Pregnancy replaced Reading with baby paraphernalia research This fall, but I did enjoy several great books last summer.

Princess Academy (Princess Academy, #1)Princess Academy by Shannon Hale
My rating: 5 of 5 stars

Hale is quickly becoming a favourite author. Her command of language is exceptional--she pulls you along with such vivid imagery, and yet the words are stripped down and deceptively simple.

Beautiful story of worth and finding humour and courage in the awkward moments. I love it when I can read a new fairy tale, and this one of singing stone is a keeper.

The Bear and the Nightingale (Winternight Trilogy, #1)The Bear and the Nightingale by Katherine Arden
My rating: 5 of 5 stars

Enchanting. So many old folk tales spun anew in this debut that I could not put down!

There were no straw villains. Each character was thoughtfully faceted and, though there was a large cast, I could understand motive, cause and effect.

We hate the things we secretly are. Isn't our hypocrisy ironic? It's easier to condemn others than to condemn ourselves. And we fear what we don't understand.

I love this brave, headstrong heroine who still needed help and comfort and encouragement, could NOT do it all by herself, and yet finds the strength to save herself and others. Well done, highly recommend!
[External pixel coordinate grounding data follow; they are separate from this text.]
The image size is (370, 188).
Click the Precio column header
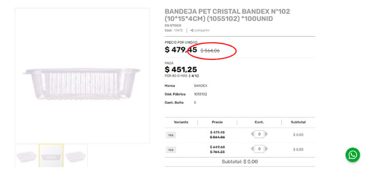[217, 122]
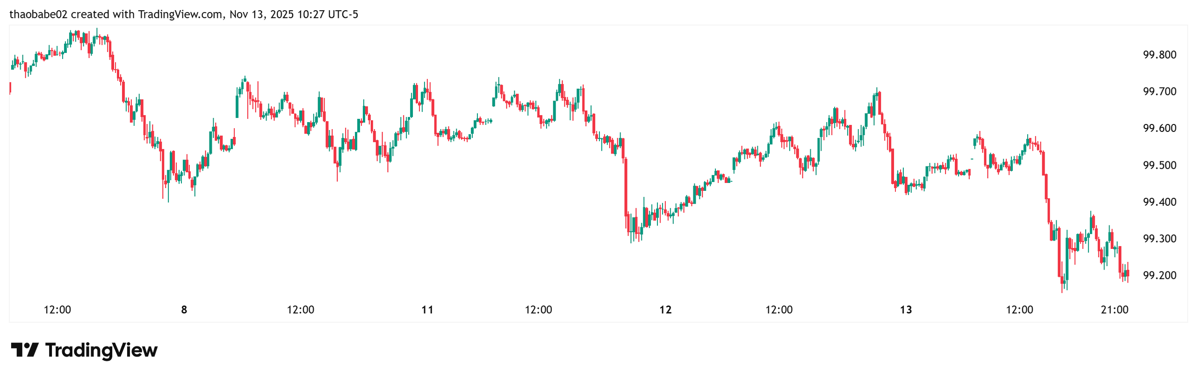1197x378 pixels.
Task: Click the 12:00 label between days 8 and 11
Action: tap(301, 310)
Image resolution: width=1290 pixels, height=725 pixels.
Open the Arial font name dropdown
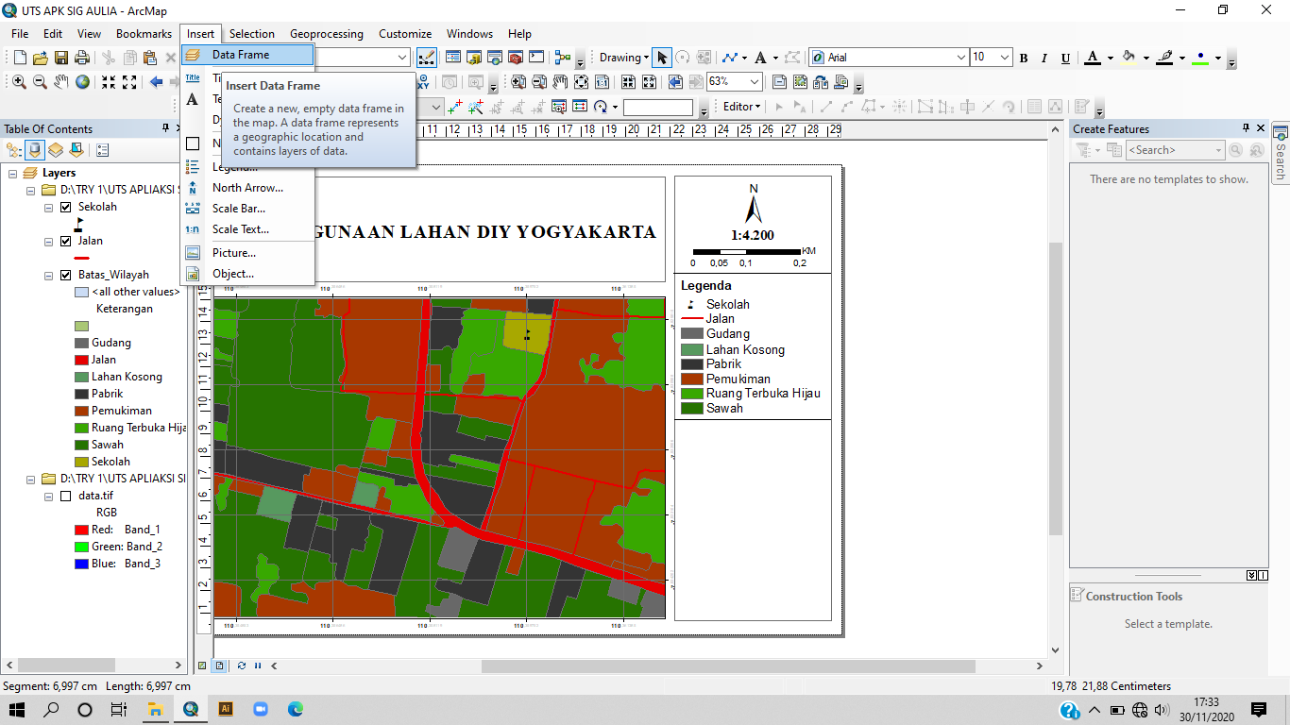click(961, 58)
The MementoThe Memento by Christy Ann Conlin
My rating: 4 of 5 stars

Lush gothic storytelling with a disturbingly riveting mystery. One dislike is the use of rape as a plot device, though the cause and effect of cyclical abuse and promiscuous behaviour is devastatingly realistic. After waiting the whole book long to understand how Fancy Mosher's "memento" would manifest, I was a little disappointed with some trope-y reveals of "he's actually your father/brother"...
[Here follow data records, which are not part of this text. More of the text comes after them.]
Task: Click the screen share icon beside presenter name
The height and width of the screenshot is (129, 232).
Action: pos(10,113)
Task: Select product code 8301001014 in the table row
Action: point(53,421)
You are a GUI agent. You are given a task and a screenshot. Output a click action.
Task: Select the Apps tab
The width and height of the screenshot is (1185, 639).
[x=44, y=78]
Besides that, there was so much to love. Based in Nova Scotia? Around an enormous mansion full of secrets, surrounded by a hedge maze and labyrinth gardens? 😍 Before all goes awry, there is such a wistful description of simple childhood bliss: of berry picking and sampler embroidery and making pies and distilling rose water. Magical. Reminded me a little of The Thirteenth Tale.

Six of Crows (Six of Crows, #1)Six of Crows by Leigh Bardugo
My rating: 5 of 5 stars

What a heist. What a plot! I was slackjawed by the sheer brilliance of Kaz Brekker, the agility of Inej, the wiles of Nina, and their wrenching complexity of character. Each page, I kept thinking to myself, "THIS. THIS, is how you write."

Every chapter is written from the perspective of a different character, which technically is a no-no, as few can do it well without confuzzling the reader. But it adds SO much. It actually saves the author from telling you much, because you are SHOWN things through different lenses. I don't even want to comment on the plot, or even give anyone a hint of what it's all about, because the whole book feels like a magic show. To tell you anything would rub the glint off the next trick around the corner...

What I will say is that the first chapter drew me in, with the barest minimum of worldbuilding, but Chapter 2 smacks you full across the face with foreign names, words, realms, and it requires a clear head to keep up. But once the characters tug your heartstrings...there's no turning back.

Crooked Kingdom (Six of Crows, #2)Crooked Kingdom by Leigh Bardugo
My rating: 5 of 5 stars

WOW. Who needs a trilogy when you pull off the 2nd in a duology so well?? Bardugo, THANK YOU for writing characters who have hard, realistic consequences to their difficult choices. Thank you for showing corruption, political futility, rebellion, and prejudice. Thank you for giving us hope in broken people, fresh starts, forgiveness, self-sacrifice, teamwork, and trust.

Have you ever wondered what you would do if you were... kidnapped? Tortured? Blackmailed? Forced to betray those you loved?

Well, even if you haven't, you need to read this book.

I can't say enough. The characters are still alive in my head. I think they may always live there. I hope my own books can accomplish even a fraction of this masterpiece.